TASK PROMPT. Put the part of the data that opens with the line containing "Click the list view icon in header row" and runs through the end of the data into a numbered list, leaving out blank lines. Omit the pictures from your answer.

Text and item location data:
--------------------------------------------------

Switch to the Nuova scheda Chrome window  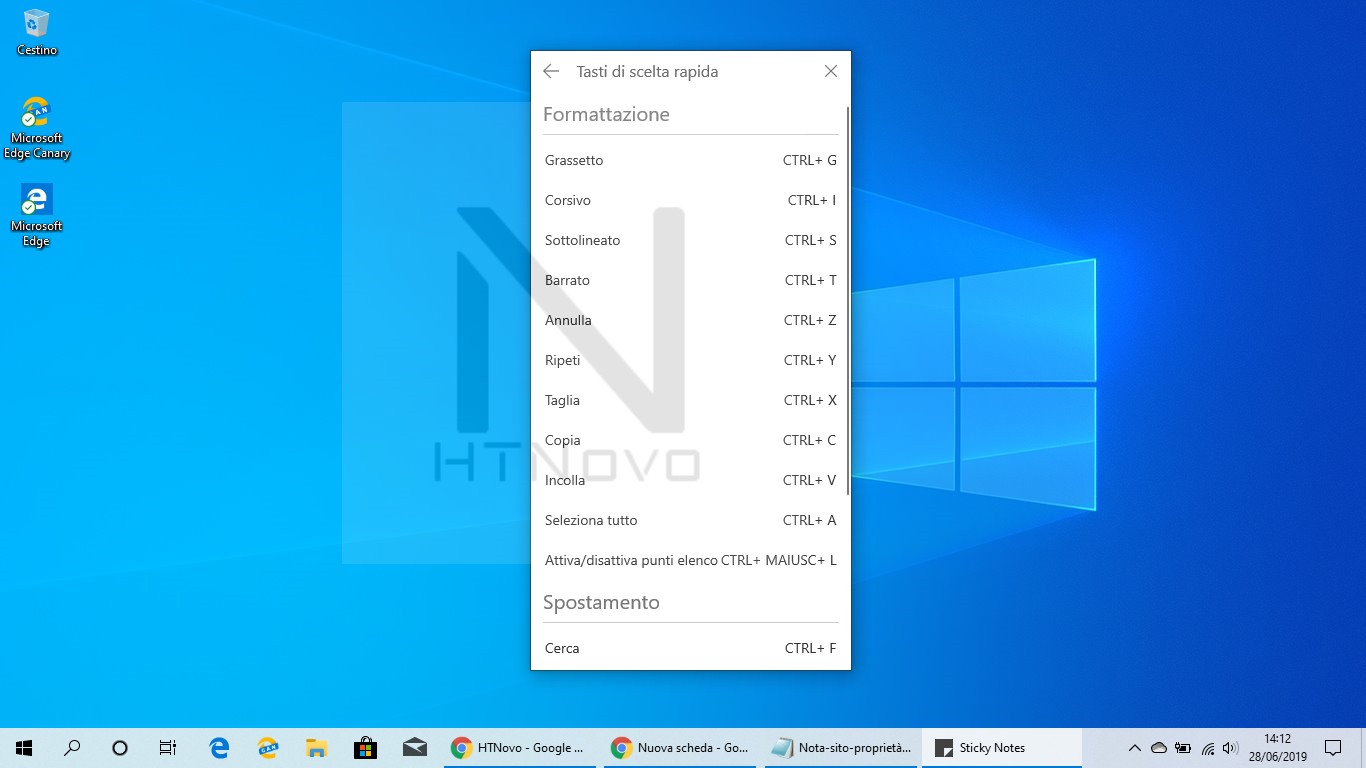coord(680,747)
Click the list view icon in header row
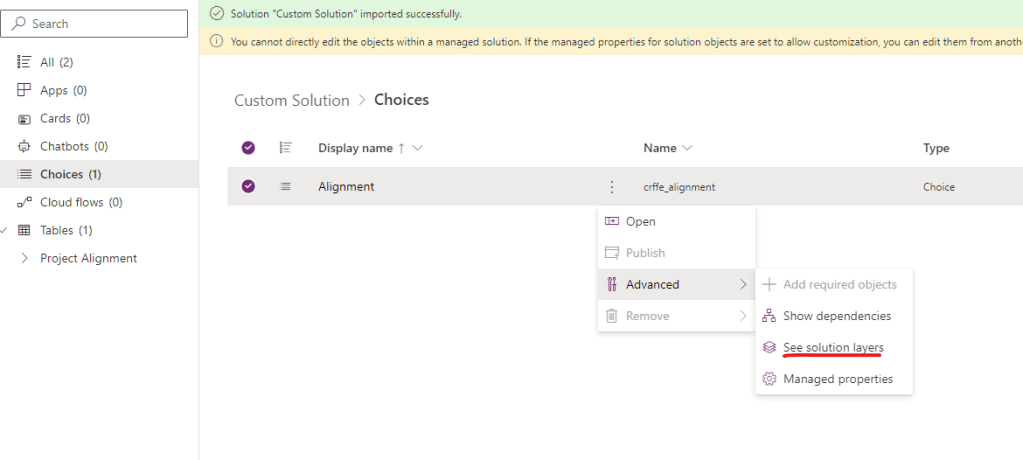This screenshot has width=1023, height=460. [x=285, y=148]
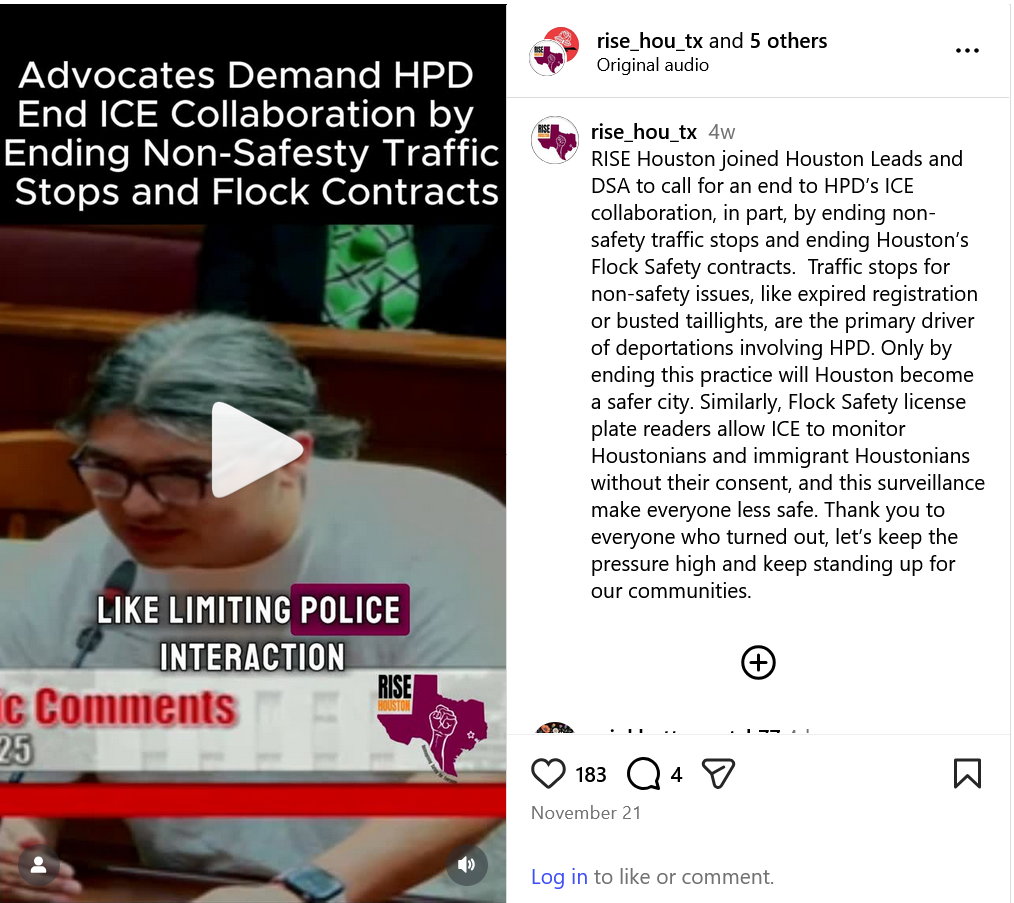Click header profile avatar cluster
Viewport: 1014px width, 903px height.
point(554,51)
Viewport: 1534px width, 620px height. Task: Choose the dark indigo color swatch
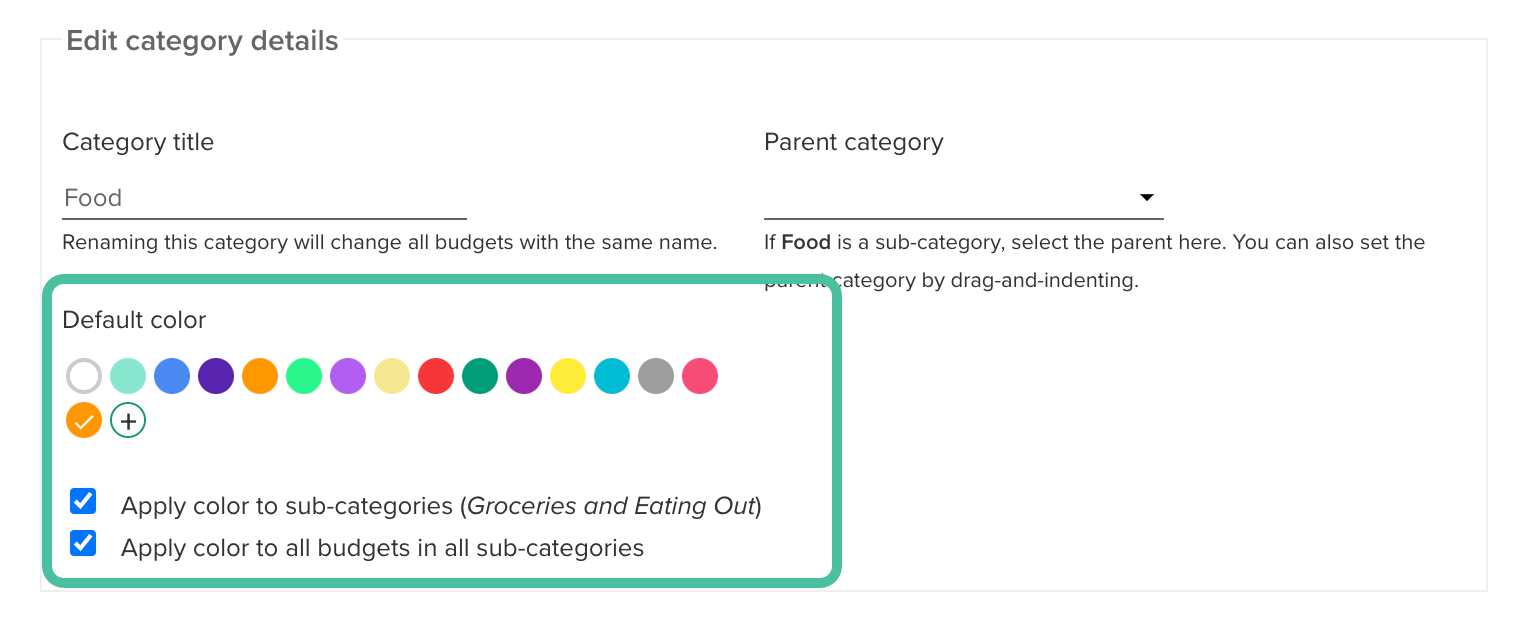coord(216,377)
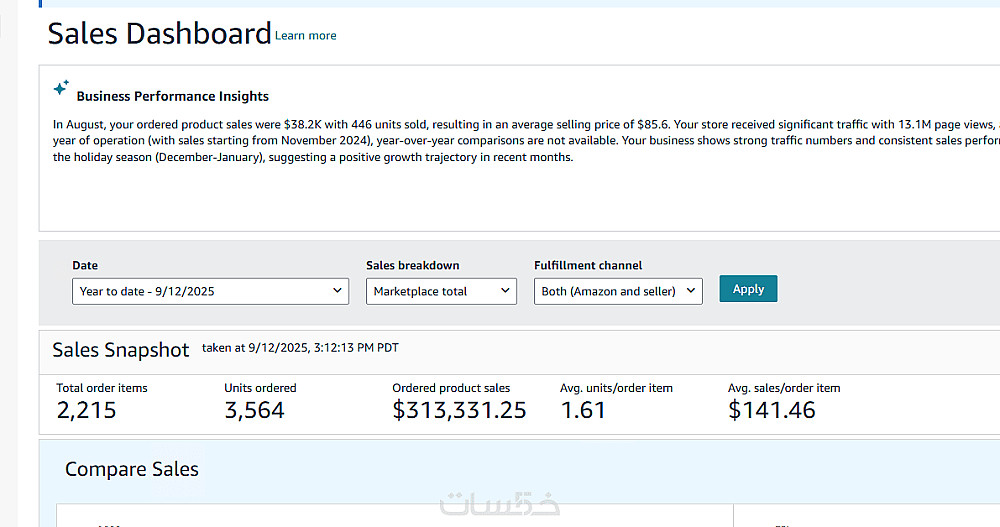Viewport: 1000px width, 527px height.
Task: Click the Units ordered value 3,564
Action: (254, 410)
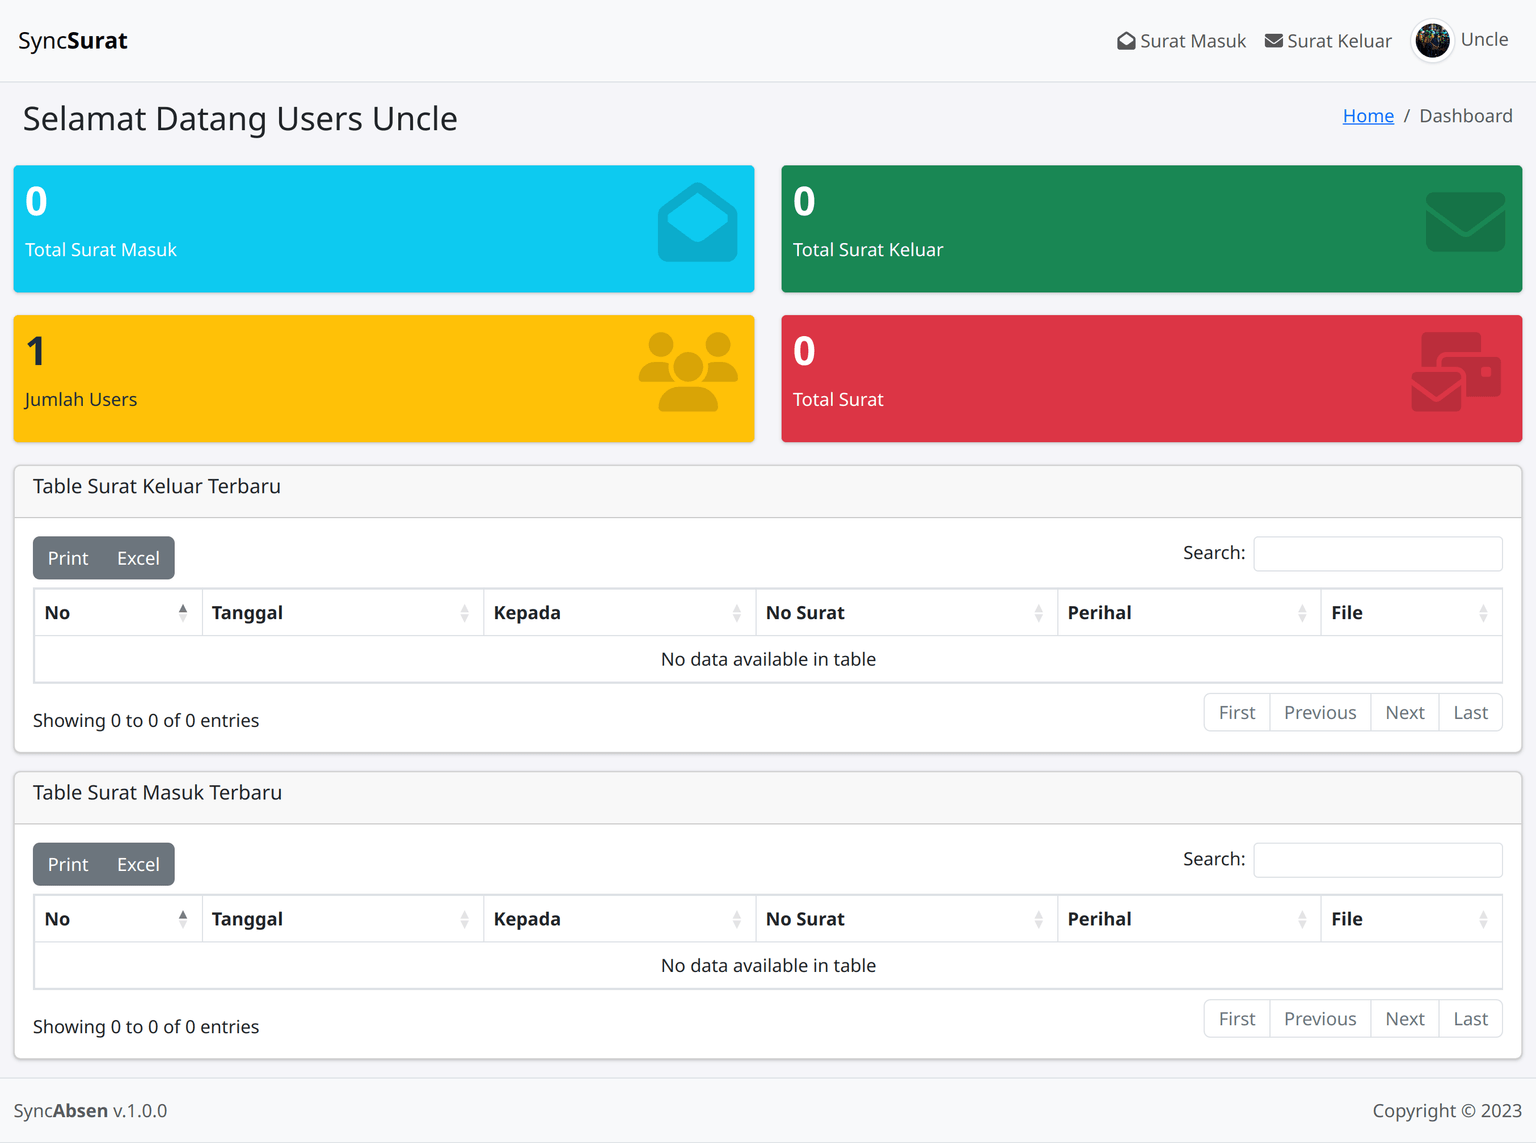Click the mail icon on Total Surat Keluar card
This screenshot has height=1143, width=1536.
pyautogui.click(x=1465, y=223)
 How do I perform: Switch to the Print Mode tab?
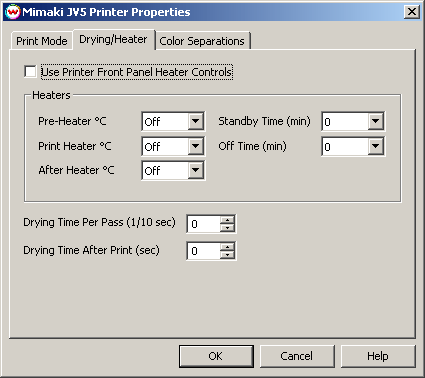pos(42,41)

--------------------------------------------------

RESULT OF THIS TASK.
1. Click the list view icon in header row
2. This screenshot has width=1023, height=460. [x=285, y=148]
3. Click header profile avatar cluster
4. Viewport: 1014px width, 903px height.
5. point(554,51)
6. Viewport: 1534px width, 620px height. Task: Choose the dark indigo color swatch
7. coord(216,377)
8. Viewport: 1000px width, 527px height.
9. Task: Click the Units ordered value 3,564
10. Action: (254, 410)
11. Click the mail icon on Total Surat Keluar card
12. This screenshot has height=1143, width=1536.
13. pyautogui.click(x=1465, y=223)
14.  How do I perform: Switch to the Print Mode tab?
15. pos(42,41)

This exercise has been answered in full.